Insiden pembacokan terjadi pada Sabtu (24/5/2025) di lahan sawit milik jaksa fungsional Jhon Wesli Sinaga di Kecamatan Kotarih, Kabupaten Serdang Bedagai. Selain Jhon, aparatur sipil negara (ASN) Kejaksaan Negeri Deli Serdang, Acensio Silvanov Hutabarat, juga menjadi korban.
“Kalau menjalankan tugasnya, selalu ada pengawalan. Tapi kejadian ini terjadi di luar jam dan tempat dinas,” ujar Harli saat dihubungi Kompas.com, Minggu (25/5/2025).
Menurut Harli, pengawalan terhadap jaksa selama ini telah menjadi standar operasional, terutama saat menjalankan tugas-tugas yang berisiko tinggi seperti persidangan kasus pidana.
Pengamanan ini dilakukan oleh personel Kepolisian Negara Republik Indonesia (Polri), sesuai ketentuan yang tertuang dalam Peraturan Presiden (Perpres) Nomor 66 Tahun 2025 dan Peraturan Jaksa Agung Nomor: Per-005/A/JA/03/2013.
Perpres tersebut menegaskan bahwa jaksa dan keluarganya berhak mendapatkan pelindungan dari negara. Bentuk pelindungan dapat melibatkan kerja sama antara Kejaksaan dan institusi seperti Polri, Badan Intelijen Negara (BIN), serta Badan Intelijen Strategis (BAIS) TNI.
Namun demikian, pelindungan dari negara hanya diberikan apabila ada permintaan resmi dari Kejaksaan.
Hingga kini, pengawalan di persidangan, termasuk di wilayah Sumatera Utara, masih dilakukan oleh Polri. Kerja sama dengan TNI, menurut Harli, baru sebatas kesepakatan antara Kejaksaan Tinggi Sumatera Utara dan Komando Daerah Militer (Kodam) setempat.
“Ke depan tidak menutup kemungkinan akan melibatkan TNI dalam pengamanan persidangan jika memang diperlukan. Itu semua tergantung kondisi dan kebutuhan di tiap daerah,” ujarnya.
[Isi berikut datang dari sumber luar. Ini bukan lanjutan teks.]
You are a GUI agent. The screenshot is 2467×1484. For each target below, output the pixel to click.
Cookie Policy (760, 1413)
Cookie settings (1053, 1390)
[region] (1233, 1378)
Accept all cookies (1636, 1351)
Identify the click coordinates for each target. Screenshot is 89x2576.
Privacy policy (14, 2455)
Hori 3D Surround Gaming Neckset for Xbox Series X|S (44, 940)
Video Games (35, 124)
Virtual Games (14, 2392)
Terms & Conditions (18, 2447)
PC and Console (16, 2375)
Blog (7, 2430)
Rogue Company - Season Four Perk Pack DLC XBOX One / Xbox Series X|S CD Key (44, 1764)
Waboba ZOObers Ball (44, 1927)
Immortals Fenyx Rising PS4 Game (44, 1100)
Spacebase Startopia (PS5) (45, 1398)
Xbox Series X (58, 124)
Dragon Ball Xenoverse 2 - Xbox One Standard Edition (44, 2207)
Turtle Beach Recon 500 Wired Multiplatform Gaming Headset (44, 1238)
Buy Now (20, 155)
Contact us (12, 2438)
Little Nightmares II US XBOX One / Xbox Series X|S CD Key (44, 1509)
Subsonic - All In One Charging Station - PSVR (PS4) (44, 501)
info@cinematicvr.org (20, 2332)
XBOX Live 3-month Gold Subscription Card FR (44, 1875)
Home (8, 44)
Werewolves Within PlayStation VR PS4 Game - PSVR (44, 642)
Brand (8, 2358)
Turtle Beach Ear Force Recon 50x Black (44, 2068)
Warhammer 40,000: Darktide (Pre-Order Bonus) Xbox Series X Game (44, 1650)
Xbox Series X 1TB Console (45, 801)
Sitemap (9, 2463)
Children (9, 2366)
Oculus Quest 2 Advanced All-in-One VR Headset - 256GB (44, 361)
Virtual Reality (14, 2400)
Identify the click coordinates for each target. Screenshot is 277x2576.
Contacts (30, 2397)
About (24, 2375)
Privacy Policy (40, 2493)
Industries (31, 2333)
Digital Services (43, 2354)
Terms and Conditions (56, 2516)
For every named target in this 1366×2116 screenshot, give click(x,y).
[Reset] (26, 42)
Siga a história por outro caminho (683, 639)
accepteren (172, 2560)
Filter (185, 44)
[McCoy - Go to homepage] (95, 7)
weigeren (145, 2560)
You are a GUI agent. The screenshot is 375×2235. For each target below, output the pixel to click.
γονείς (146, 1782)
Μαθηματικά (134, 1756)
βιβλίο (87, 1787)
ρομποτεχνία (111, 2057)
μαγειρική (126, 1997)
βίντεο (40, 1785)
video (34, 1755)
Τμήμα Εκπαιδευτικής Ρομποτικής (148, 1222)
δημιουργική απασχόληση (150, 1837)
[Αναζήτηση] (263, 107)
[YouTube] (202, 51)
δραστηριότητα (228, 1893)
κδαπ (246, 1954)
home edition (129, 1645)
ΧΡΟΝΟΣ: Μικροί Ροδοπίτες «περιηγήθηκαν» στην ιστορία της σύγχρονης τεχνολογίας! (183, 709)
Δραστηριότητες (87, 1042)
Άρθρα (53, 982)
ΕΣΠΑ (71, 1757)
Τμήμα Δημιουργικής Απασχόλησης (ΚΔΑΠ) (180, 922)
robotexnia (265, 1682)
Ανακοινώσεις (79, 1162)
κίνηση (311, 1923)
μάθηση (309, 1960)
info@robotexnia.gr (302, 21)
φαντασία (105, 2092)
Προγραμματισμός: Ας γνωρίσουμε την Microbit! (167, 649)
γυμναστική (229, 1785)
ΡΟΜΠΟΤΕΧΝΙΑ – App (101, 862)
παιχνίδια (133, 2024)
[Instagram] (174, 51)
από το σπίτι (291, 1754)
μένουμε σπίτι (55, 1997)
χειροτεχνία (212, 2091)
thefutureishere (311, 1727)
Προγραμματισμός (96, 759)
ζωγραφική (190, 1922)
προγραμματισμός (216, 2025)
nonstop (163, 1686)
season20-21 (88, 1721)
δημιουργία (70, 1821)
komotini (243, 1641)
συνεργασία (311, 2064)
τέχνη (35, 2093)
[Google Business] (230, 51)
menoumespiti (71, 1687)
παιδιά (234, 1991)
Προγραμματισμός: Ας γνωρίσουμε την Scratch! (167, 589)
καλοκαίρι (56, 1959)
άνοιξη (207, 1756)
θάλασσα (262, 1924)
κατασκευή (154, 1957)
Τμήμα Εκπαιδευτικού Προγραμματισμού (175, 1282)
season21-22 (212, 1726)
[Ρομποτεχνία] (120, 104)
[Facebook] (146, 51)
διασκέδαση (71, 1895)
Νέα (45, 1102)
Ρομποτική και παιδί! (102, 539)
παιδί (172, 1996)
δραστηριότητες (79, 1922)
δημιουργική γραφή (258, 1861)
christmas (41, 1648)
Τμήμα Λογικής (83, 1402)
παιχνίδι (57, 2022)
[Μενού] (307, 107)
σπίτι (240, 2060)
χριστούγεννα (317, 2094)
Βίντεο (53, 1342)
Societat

Dugaan Motif Terkait Kasus Senjata Api
Berdasarkan informasi yang diterima Kompas.com, pembacokan terhadap Jhon dan Acensio diduga kuat berkaitan dengan perkara kepemilikan senjata api ilegal yang menjerat terdakwa Eddy Suranta.
Dalam perkara tersebut, jaksa menuntut Eddy dengan hukuman delapan tahun penjara. Namun, majelis hakim Pengadilan Negeri Lubuk Pakam justru memvonisnya bebas. Jaksa kemudian mengajukan kasasi ke Mahkamah Agung dan berhasil membalikkan putusan, menjatuhkan hukuman satu tahun penjara bagi Eddy.
Respons Kejagung dan Dukungan TNI
Kejaksaan Agung memastikan pihaknya terus berkoordinasi dengan aparat penegak hukum untuk menangkap pelaku penyerangan.
Sementara itu, Mabes TNI menyatakan kesiapan untuk melindungi jaksa di lapangan apabila diminta, sebagaimana diatur dalam Perpres 66/2025.